En 2011 se hizo historia con la adopción de la Declaración Política de la ONU sobre Enfermedades no Transmisibles (ENT), que incluye a la diabetes. En noviembre de 2012, los estados miembro de la ONU acordaron el primer marco mundial de monitorización para la prevención y el control de ENT, incluyendo un conjunto de objetivos voluntarios e indicadores mundiales para detener el aumento de asesinos crónicos como la diabetes y la obesidad. En 2013, se adoptaron los cimientos de la arquitectura mundial contra las ENT a fin de acelerar los avances. El conjunto aprobado de nueve objetivos mundiales y 25 indicadores son logros históricos. Transmiten el mensaje sólido de que todos los países deben comprometerse a reducir el número de muertes prematuras por ENT en un 25% para 2025.

Hacer que progresen unos objetivos voluntarios en un momento en el que las agendas políticas están llenas de distintos intereses en competencia puede instigar la oposición. Nuestro mayor desafío, que es promover la acción gubernamental, es proporcionar a los líderes políticos y los diseñadores de políticas pruebas sólidas para que adopten y consigan los objetivos de la ONU respecto a las ENT. Esto forma parte integral de los propósitos de la FID en su faceta de promoción y defensa pública mundial.

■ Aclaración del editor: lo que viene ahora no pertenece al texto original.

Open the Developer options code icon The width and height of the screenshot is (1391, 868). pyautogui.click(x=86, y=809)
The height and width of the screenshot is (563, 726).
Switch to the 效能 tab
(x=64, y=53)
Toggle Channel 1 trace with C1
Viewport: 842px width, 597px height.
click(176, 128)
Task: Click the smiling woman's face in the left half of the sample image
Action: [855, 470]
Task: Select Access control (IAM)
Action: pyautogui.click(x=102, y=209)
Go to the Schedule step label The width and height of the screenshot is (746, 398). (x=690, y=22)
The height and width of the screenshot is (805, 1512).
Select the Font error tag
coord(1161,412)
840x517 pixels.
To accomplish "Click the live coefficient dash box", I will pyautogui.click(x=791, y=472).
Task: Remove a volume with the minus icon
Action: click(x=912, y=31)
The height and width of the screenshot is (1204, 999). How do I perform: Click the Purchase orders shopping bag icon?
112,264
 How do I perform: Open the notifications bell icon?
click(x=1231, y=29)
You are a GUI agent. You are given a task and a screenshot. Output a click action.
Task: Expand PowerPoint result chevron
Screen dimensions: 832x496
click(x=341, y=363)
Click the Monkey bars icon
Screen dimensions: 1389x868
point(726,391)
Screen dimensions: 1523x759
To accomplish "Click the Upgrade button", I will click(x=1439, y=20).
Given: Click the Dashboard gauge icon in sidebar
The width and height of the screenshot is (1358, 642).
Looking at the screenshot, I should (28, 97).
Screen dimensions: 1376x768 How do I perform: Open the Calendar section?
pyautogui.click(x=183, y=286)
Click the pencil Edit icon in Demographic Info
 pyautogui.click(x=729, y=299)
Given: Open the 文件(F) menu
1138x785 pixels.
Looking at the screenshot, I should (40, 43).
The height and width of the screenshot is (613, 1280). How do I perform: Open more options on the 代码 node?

Es con gran admiración que podemos celebrar una señal de progreso inmediatamente después del Congreso Mundial de Melbourne. La Declaración de Melbourne sobre Diabetes se ha presentado oficialmente el día 2 de diciembre de 2013. Ha sido acordada y firmada por 50 parlamentarios. Se han comprometido a garantizar que la diabetes tenga un lugar principal dentro de las agendas de cada país, promoviendo la prevención, el diagnóstico precoz, el control y el acceso a la atención, el tratamiento y los medicamentos adecuados.

Me gustaría rendir honores a Guy Barnett, que ha trabajado duramente para reunir al Foro de Parlamentarios en Melbourne. Mi gratitud se extiende a la Hon. Judi Moylan, quien aceptó generosamente ser la Coordinadora Mundial de la FID de nuestra Red Mundial de Líderes Parlamentarios por la Diabetes, junto al miembro del parlamento inglés Adrian Sanders, como presidente. Simon Busutti, parlamentario de Malta y la Dra. Rachel Nyamai, parlamentaria de Kenia, ejercerán como vicepresidentes. Con su liderazgo y el compromiso de otros parlamentarios de todo el mundo, la misión de la FID obtendrá grandes logros. Nuestro desafío es mundial y ahora, con una respuesta global al más alto nivel, debemos tener éxito en la consecución de la atención apropiada, el apoyo y los fondos para contener el aumento de la diabetes en todo el mundo.